After nightfall I walked from the Quadrangle downhill to Grand Avenue to see what was going on. A student had built a crude catapult to take to the roof of Hillcrest dormitory and send rocks flying down on law enforcement officers as they came up the hill toward the dorms. As a former engineering student, I cast a skeptical eye on the contraption. Descending the hill, I found officers had closed the intersection with Riverside Drive and were assembling there. There was construction halfway up the hill to the Field House on Grand Avenue and some students moved concrete culverts around and started them rolling down the hill toward law enforcement. As the first culvert reached the bottom of Grand Avenue, and officers began advancing up the hill, I turned around and headed back to my room to wait out whatever might happen.
According to The Daily Iowan, one of their reporters was at the police station when news of the disturbances near the dormitories arrived. They overheard Highway Patrol Captain Lyle Dickinson order officers to “take the gas gun. Lob some gas in and chase the others up the hill.” And so, they did.
I heard the commotion outside yet stayed in my room. That is, until I began to smell tear gas. I opened the window facing the courtyard and saw a tear gas cannister ignited and bouncing towards the center of the courtyard. I headed outside to escape the fumes. After it was over that night, we blamed the rough handling students got on the Scott County Sheriff’s Posse, although it was the Highway Patrol who were in command of the operation.
A junior student named David Yepsen, who later became a journalist, was quoted in the newspaper, “(the teargassing of the dormitories was) an over-reaction on the part of the police. It was totally out of line. They made a grave mistake in doing that.” None of us liked it and people who had been neutral toward the anti-war demonstrations were now provoked and activated after our dormitories were tear gassed. Overnight, seven persons were arrested, and 16 patrolmen and 3 students injured. Governor Robert Ray dispatched 200 Highway Patrol officers to assist local law enforcement.

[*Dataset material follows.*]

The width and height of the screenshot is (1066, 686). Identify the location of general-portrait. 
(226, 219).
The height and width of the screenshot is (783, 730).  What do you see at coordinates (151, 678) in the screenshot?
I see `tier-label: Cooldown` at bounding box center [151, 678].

With the presence of uniformed Highway Patrol officers on campus, Wednesday, May 12, passed without disturbances. Peace continued through Saturday. On May 14, President Boyd suspended outdoor rallies and Monday, May 17, classes ended for the academic year. The entire series of anti-war demonstrations in April and May made us feel powerless to influence our government and the interminable war in Southeast Asia.
I was much more active the following year when demonstrators briefly shut down the eastbound lane of Interstate 80.
This is an excerpt from a draft of an autobiography in progress.